I like to make my own chorizo (Mexican) sausage using ground pork from the grocery store and ground red peppers, either from my own stash or from New Mexico. However, having successfully ground my own chuck for my latest chili batch using my new meat grinder attachment for my Kitchen Aid mixer, I decided to try my hand at making breakfast sausage.
So here are the basic ingredients for the recipe I tried: pork roast and fat back.
Don’t get grossed out by the fat back. It makes this story interesting. We’ll come back to it shortly.
Additionally, there are several spices (salt, black pepper, red pepper flakes, sage, thyme, rosemary, nutmeg, and cayenne), plus brown sugar.
I should have looked further at some different recipes, i.e. ones that didn’t use fat back. Fat back is a hard fat from under the skin of the back of a pig.
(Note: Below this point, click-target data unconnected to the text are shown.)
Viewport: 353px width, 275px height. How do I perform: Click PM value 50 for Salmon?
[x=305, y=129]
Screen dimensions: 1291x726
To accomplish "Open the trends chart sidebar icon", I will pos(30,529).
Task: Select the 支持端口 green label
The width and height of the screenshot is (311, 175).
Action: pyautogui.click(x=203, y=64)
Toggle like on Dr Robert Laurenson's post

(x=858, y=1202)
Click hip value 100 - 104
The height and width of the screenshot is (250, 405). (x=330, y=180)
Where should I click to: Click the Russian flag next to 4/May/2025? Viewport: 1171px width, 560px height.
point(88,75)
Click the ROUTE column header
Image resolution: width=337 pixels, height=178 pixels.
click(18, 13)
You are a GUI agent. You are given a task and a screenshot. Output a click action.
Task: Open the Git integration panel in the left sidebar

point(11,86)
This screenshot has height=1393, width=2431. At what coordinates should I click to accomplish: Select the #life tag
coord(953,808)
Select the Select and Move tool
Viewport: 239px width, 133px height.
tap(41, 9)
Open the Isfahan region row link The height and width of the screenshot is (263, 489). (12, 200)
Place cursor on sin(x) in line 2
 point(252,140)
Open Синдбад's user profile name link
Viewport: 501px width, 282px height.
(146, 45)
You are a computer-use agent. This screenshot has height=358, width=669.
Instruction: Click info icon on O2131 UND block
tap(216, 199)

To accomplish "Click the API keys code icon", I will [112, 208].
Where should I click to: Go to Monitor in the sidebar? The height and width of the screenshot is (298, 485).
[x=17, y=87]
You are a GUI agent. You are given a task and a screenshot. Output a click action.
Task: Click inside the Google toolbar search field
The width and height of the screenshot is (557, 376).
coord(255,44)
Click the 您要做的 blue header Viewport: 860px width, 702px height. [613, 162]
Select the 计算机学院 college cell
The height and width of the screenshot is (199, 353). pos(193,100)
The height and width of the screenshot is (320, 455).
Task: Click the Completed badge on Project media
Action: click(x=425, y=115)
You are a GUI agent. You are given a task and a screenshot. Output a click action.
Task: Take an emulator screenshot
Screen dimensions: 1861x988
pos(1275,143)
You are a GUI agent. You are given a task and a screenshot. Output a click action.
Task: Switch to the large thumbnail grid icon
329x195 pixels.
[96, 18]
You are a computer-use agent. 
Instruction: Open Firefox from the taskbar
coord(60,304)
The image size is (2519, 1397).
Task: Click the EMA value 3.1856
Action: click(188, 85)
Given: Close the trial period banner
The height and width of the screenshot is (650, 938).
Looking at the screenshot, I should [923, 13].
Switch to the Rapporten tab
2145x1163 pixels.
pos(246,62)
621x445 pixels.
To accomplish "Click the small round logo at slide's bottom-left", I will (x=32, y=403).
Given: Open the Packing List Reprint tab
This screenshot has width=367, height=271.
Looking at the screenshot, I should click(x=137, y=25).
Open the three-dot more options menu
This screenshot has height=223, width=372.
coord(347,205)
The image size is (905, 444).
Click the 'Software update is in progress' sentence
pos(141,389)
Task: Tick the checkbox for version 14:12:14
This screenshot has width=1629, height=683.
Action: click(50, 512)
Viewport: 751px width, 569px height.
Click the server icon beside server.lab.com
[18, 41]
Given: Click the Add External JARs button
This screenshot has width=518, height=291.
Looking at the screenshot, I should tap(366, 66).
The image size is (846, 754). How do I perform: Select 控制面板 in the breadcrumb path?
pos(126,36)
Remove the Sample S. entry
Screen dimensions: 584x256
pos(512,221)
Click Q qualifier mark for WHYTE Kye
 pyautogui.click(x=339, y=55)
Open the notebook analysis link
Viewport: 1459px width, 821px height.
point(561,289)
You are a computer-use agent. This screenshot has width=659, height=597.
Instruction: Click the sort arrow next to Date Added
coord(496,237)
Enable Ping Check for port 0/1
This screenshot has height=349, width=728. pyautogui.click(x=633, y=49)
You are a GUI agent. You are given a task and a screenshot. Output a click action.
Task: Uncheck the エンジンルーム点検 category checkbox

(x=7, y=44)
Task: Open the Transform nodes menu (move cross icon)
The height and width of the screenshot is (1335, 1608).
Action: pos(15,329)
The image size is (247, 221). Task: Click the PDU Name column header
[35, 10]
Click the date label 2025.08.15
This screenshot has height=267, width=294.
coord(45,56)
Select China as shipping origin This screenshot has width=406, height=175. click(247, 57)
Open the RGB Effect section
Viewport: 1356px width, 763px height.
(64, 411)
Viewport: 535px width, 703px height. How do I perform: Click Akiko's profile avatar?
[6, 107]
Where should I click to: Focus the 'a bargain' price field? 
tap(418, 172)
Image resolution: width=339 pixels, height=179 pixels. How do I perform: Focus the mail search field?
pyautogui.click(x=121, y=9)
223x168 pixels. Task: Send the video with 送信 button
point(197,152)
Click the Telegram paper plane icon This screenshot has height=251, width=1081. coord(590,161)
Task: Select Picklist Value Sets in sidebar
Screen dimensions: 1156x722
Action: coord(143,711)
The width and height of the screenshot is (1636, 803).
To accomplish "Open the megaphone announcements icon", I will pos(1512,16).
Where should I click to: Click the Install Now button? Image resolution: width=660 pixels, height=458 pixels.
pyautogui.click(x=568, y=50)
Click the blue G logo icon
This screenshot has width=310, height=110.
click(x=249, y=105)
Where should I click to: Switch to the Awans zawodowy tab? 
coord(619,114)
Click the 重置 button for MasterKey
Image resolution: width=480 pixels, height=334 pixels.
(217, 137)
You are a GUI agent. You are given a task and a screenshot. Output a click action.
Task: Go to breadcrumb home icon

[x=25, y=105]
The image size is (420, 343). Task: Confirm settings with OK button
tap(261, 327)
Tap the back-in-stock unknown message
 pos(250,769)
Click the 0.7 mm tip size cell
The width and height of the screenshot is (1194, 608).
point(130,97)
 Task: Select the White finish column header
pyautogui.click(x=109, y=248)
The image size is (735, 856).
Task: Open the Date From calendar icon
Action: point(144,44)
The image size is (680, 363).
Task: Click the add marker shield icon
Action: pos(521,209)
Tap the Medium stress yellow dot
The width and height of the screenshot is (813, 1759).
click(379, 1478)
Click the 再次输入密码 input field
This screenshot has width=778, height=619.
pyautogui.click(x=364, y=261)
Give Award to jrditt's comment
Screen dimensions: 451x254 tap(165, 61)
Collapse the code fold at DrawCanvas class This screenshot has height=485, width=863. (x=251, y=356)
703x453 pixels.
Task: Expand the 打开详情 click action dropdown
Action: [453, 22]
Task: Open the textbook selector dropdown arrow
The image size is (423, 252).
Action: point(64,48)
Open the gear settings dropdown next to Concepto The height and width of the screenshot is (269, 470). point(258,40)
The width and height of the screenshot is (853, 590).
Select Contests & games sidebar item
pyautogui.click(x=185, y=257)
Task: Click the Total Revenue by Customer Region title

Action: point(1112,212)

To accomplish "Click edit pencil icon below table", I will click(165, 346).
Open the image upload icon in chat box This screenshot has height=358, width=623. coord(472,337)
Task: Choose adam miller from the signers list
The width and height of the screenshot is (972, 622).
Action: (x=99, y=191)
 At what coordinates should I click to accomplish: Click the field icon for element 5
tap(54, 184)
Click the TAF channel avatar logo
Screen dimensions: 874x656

I had never worked with it before–and this will be the last time I hope. First I had to cut the pork roast up into small pieces, them the fat back. Here is where the trouble began. Fat back is about like leather–fairly hard leather at that. I found out I needed to run it through my chipper/shredder to get it to grind up. I had trouble cutting it into small pieces. Anyway, got it done using a pair of heavy duty scissors. Thought I was going to have to go out into the shop and get a pair of my metal cutting tin snips it was so tough. Got it all cut up and added everything together:
The little white strips are the fat back.
So I started grinding these with my grinder:
To make a long story shorter, the fat back kept clogging up the food grinder, even bringing the heavy duty Kitchen Aid to a standstill. Yikes! But, wait, it gets worse.
After stopping and cleaning out the fat back from the grinder several times, I finally got it all ground, and made patties for freezing:
Wait, the story gets better.
So, I forze them and today pulled them out of the freezer to try some for breakfast:
What you see here on the plate are two of the sausages, a slice of my 12-whole grain bread, and a new recipe of jalapeño-cheese grits. I took my first taste. The jalapeño-cheese grits were great and worth another blog. My 12-grain bread, a meal in itself, great. The sausage? Yuk!!! Way too salty! I couldn’t taste the sausage for all the salt.
I had noticed that the fat back was covered in salt, but, never having worked with it before, I thought, well, okay. Then the recipe itself called for a modest amount of salt. This stuff was so salty I didn’t want to feed it to my dogs, who were standing by waiting for their taste. The sausage was uneatable.
Moral: You win some; you loose some. Or, from Mary Chapin Carpenter, “Sometimes your the windshield; sometimes your the bug.” This is one recipe that goes into the trash, along with the two pounds of sausage and the left over fat back. Sigh. Such are the adventures of my life.